The wedding at Susa; Alexander to Stateira (right), and Hephaestion to Drypetis (left). Late 19th century engraving.
However, given the factions and jealousies that arise in any court, and that Hephaestion was supremely close to the greatest monarch the western world had yet seen, it is remarkable how little enmity he inspired. Arrian mentions a quarrel with Alexander’s secretary, Eumenes, but because of a missing page in the text, the greater part of the detail is missing, leaving only the conclusion, that something persuaded Hephaestion, though against his will, to make up the quarrel. However, Plutarch, who wrote about Eumenes in his series of Parallel Lives, mentions that it was about lodgings, and a flute-player, so perhaps this was an instance of some deeper antagonism breaking out into a quarrel over a triviality.

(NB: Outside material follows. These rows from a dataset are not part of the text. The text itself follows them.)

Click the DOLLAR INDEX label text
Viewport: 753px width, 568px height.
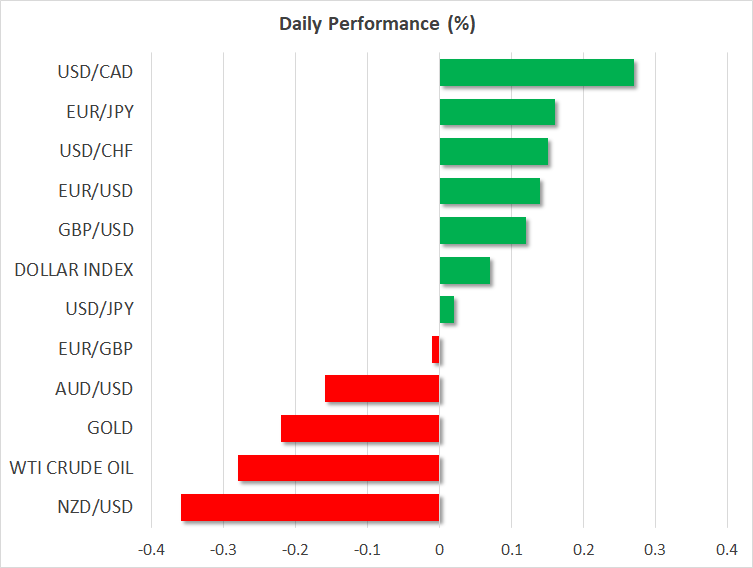coord(74,270)
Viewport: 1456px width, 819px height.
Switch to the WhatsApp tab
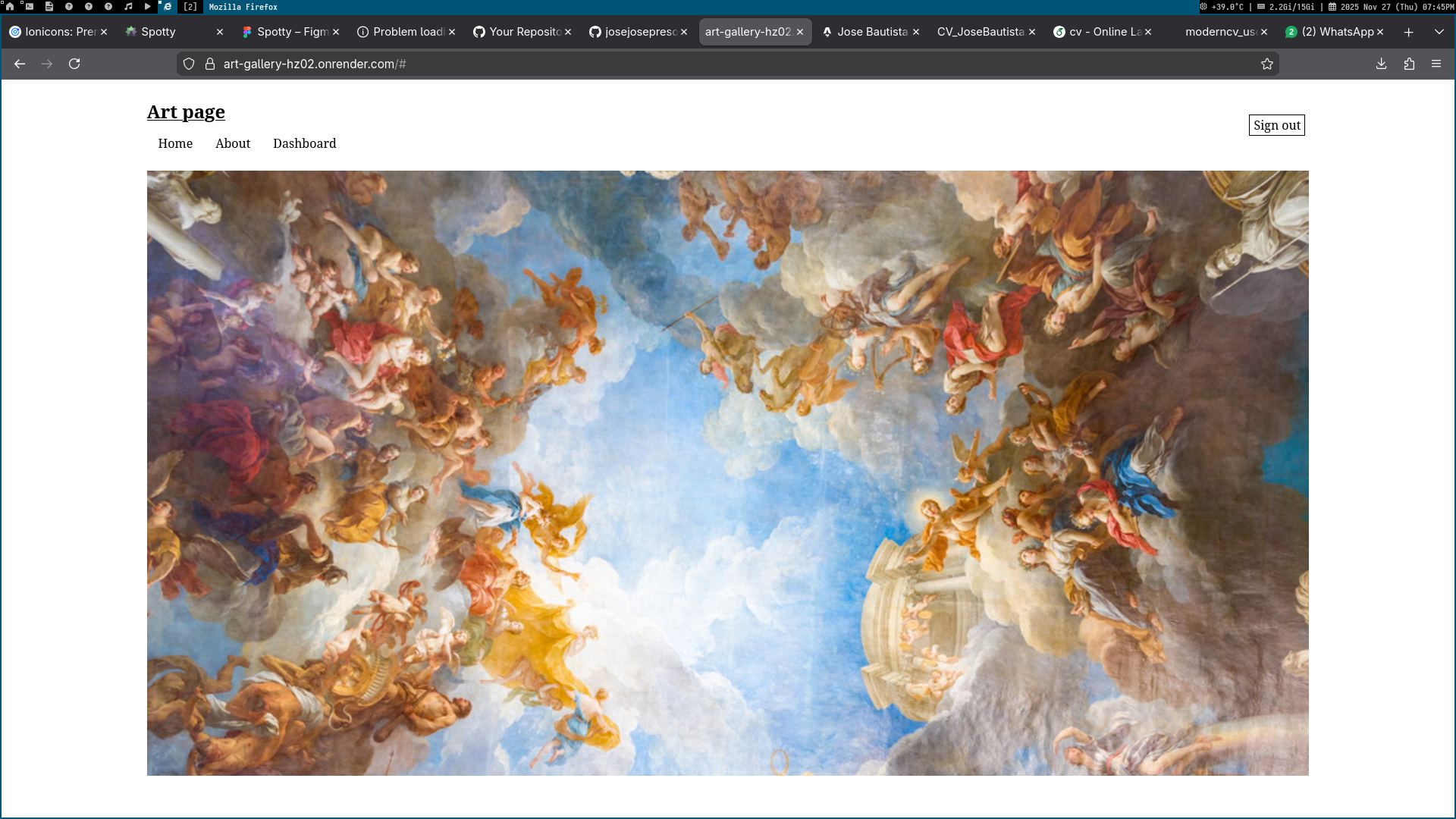1336,32
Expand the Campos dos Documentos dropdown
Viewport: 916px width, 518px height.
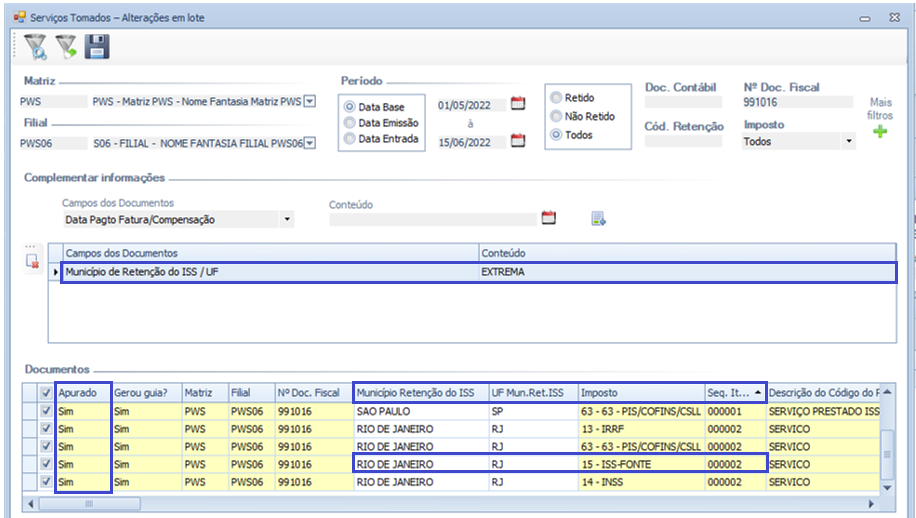(287, 219)
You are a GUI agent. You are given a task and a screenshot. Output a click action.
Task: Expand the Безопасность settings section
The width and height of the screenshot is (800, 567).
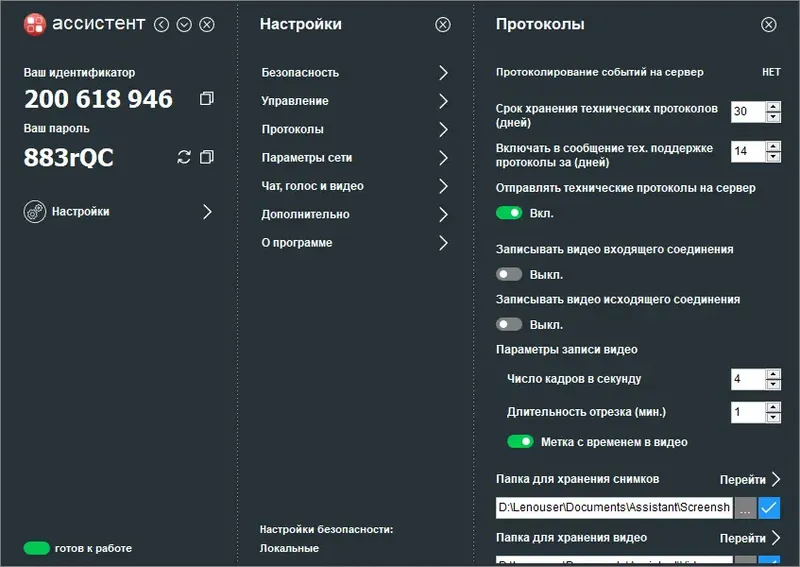point(354,73)
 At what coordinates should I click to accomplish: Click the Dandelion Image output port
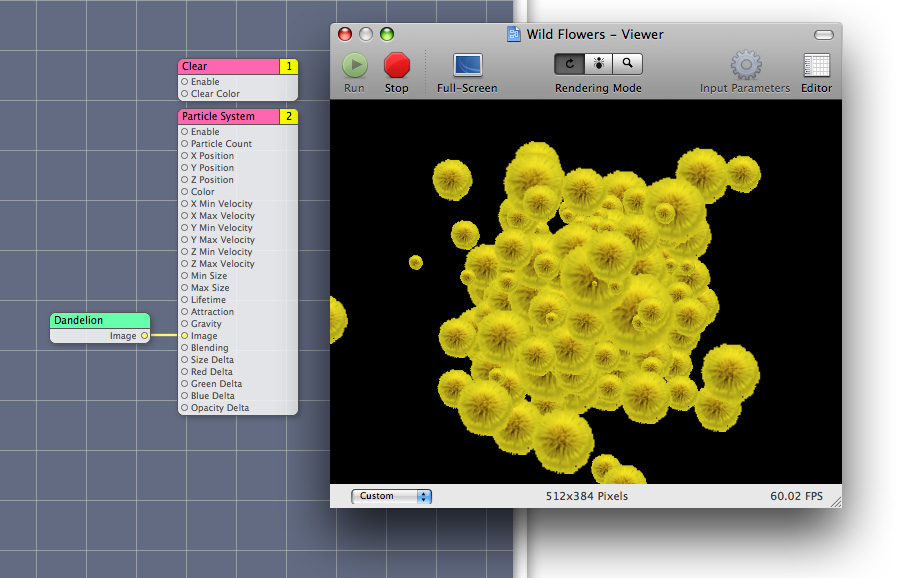[144, 336]
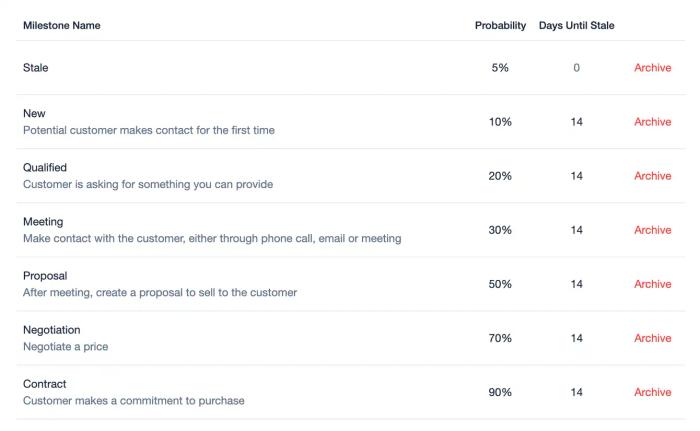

What that antagonism might have been, it is not possible to know, but someone with the closeness to the king of a secretary might well have felt some jealousy for Hephaestion’s even greater closeness.
In only one instance is Hephaestion known to have quarrelled with a fellow-officer, and that was with Craterus. In this instance, it is easier to see that resentment might have been felt on both sides, for Craterus was one of those officers who vehemently disliked Alexander’s policy of integrating Greek and Persian, whereas Hephaestion was very much in favour. Plutarch tells the story: “For this reason a feeling of hostility grew and festered between the two and they often came into open conflict. Once on the expedition to India they actually drew their swords and came to blows …”.Alexander, who also valued Craterus highly, as a most competent officer, was forced to intervene, and had stern words for both. It is a measure of how high feelings were running over this contentious issue, that such a thing should have happened, and also an indication of how closely Hephaestion identified Alexander’s wishes with his own. Hephaestion gave perhaps the ultimate proof of this in the summer of 324 BC, when he accepted as his wife, Drypetis, daughter of Darius and sister to Alexander’s own second wife, Stateira. Up till this time, Hephaestion’s name had never been linked with any woman, or indeed any man other than Alexander. Of his short married life, nothing is known, except that at the time of Alexander’s own death, eight months after Hephaestion’s, Drypetis was still mourning the husband to whom she had been married for only four months.
For Alexander to marry a daughter of Darius made good political sense, allying himself firmly with the Persian ruling class, but for Hephaestion to marry her sister shows the high esteem in which Alexander held him, bringing him into the royal family itself. They became brothers-in-law, and yet there was more to it than that. Alexander, says Arrian “… wanted to be uncle to Hephaestion’s children …”. Thus, it is possible to imagine Alexander and Hephaestion hoping that their respective offspring might unite their lines, and that ultimately, the crown of Macedon and Persia might be worn by one who was a descendant of them both.
Source: Wikipedia
I love your posts. It’s an area of interest to me, but of which I know little, and they are clearly and concisely written. Thanks for writing!
Hi Susan! Thank you so much for your kind comment. You made me happy by such a wonderful compliment. Thank you for stopping by and reading.
how pure is this oneness – how sacred this sanctuary of trust…
Great stuff. I love history, especially the life of the early Greeks.